GROUP 2: Jason, Anna, Blake, Manú, Cate, Erin, Jessie
LAB: This week Emily will prepare three short video lessons, tailored to address a variety of your shared interests. You’ll watch these independently during class, and then we’ll reconvene for short discussions about each of those topics.
Change of plans: We will use the remaining time in class for 1-on-1/group consultations and questions depending on people’s atlas progress. Emily and Shannon will stick around for the remainder of class after the presentation.
TO PREPARE FOR CLASS:
In preparation for the group’s activity:
- Please come to class with one image. Here are the specifications:
- We would like it to be a screenshot of Google Maps (please use the Satellite View) of your current geographic location -OR- a geographic location that is significant to you. Feel free to zoom in / zoom out to your heart’s content.
- Your image needs to be cropped into a square. Use whatever program you’d like to achieve that (Adobe Illustrator, Adobe Photoshop, Adobe InDesign, Preview, etc.)
- Have your image accessible for class. We’ll be using all of them for our breakout activity. If you have any questions between now and tomorrow night, feel free to reach anyone from Group 2!
For Blake:
- Lucas LaRochelle, “Queering the Map: On Designing Digital Queer Space,” YouTube. Guggenheim Museum (2021): watch 14:30–18:45 (though I highly recommend the entire lecture!).

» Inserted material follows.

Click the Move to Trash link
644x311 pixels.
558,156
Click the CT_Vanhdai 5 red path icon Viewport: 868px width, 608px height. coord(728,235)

- Also, please spend time engaging with Queering the Map by reading the stories and experiences shared on the platform. I encourage exploring pins dropped in unexpected places.
For Erin:
- Janet Vertesi, “Image Processing: Drawing As and its Consequences,” in Seeing Like a Rover (Chicago: University of Chicago Press, 2015): 73-104.
- Don’t be scared about the page count; there are lots of pictures!
- Or maybe you could read Daegan Miller’s “Earthward,” Places Journal (July 2020).
For Manú:
- Regner Ramos “San Juan Queer Mobile Apps, Urban Spaces, and LGBTQ Identities” in Regner Ramos and Sharif Mowlabocus, eds., Queer Sites in Global Contexts: Technologies, Spaces, and Otherness (Routledge, 2010).
- For those interested in Blake’s link to Queering the Map, Chapter 8 of the book discusses the project further.
- Explore the Instagram account of Ramos’ Cuirtopia project, particularly the captions on the photos.
For Jessie
- Margot Boyer-Dry, “He Honors Black New Yorkers. Not All Black Activists Are Thrilled,” New York Times (March 5, 2021) (Thanks Shannon for the recommendation!)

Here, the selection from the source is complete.